I am concerned about the role unhealthy food marketing plays in the health of our children and youth. People who grow up in privilege tend to have strong networks that can steer them away from ultra-processed food and drinks, but these networks are not as strong in lower-income communities where there are fewer opportunities for good nutrition throughout the day. My colleagues and I spoke with Bronx teens to problem-solve ways to help them and their friends drink less soda and more water.
We see heavy marketing of sugary drinks in New York City communities that already contend with higher rates of diabetes, heart disease, liver disease and obesity. This is a social injustice that prevents kids from achieving their fullest potential.
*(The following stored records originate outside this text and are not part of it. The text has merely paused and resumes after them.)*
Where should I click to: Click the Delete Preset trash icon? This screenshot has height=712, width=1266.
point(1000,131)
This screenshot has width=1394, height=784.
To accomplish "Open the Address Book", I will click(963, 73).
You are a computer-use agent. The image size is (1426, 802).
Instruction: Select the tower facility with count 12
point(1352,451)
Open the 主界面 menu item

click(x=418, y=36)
Soda is so detrimental to health that we are looking for messages that will work to dissuade children from drinking it. We’re not afraid to explore anti-industry messages, but we’re also not committed to those kinds of messages if they’re not effective. In this case, the health effects seemed to be the most effective message frame.
I probably shouldn’t have been surprised, but I didn’t expect these kids to be so knowledgeable, and interested in health, marketing and the social factors that influence unequal health outcomes in America. The kids essentially told us to give it to them straight, but they also reminded us how important it is for their generation to be cool. This is why peer-to-peer engagement needs to be incorporated to the extent possible, so friends are telling friends that it’s cool to stay healthy.
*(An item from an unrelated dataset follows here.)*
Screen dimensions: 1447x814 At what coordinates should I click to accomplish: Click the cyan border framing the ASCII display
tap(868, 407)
Unfortunately, the deck is stacked against lower-income kids eating healthy foods and drinking only water the way rich kids tend to do in this country, but I hope my research builds upon the work of others who work tirelessly to help make healthy choices the easier choices for children everywhere.
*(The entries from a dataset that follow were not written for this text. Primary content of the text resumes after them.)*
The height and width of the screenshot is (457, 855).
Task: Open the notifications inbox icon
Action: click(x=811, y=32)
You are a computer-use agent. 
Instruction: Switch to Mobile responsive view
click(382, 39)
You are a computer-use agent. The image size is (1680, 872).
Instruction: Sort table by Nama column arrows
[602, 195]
One reason the deck is stacked is that there is such little money available to educate kids on ultra-processed foods and sugary drinks, but it’s so important to help them avoid suer-sweetened beverage-triggered diabetes, obesity and heart disease. This is about the health of future generations and it seems to me there should be more political will to do this.
There’s so much research being conducted. I like to follow the work of Vivica Kraak at Virginia Tech, Jennifer Falbe at UC Davis, Jim Krieger at Healthy Food America and the Rudd Center at U Conn, to name a few.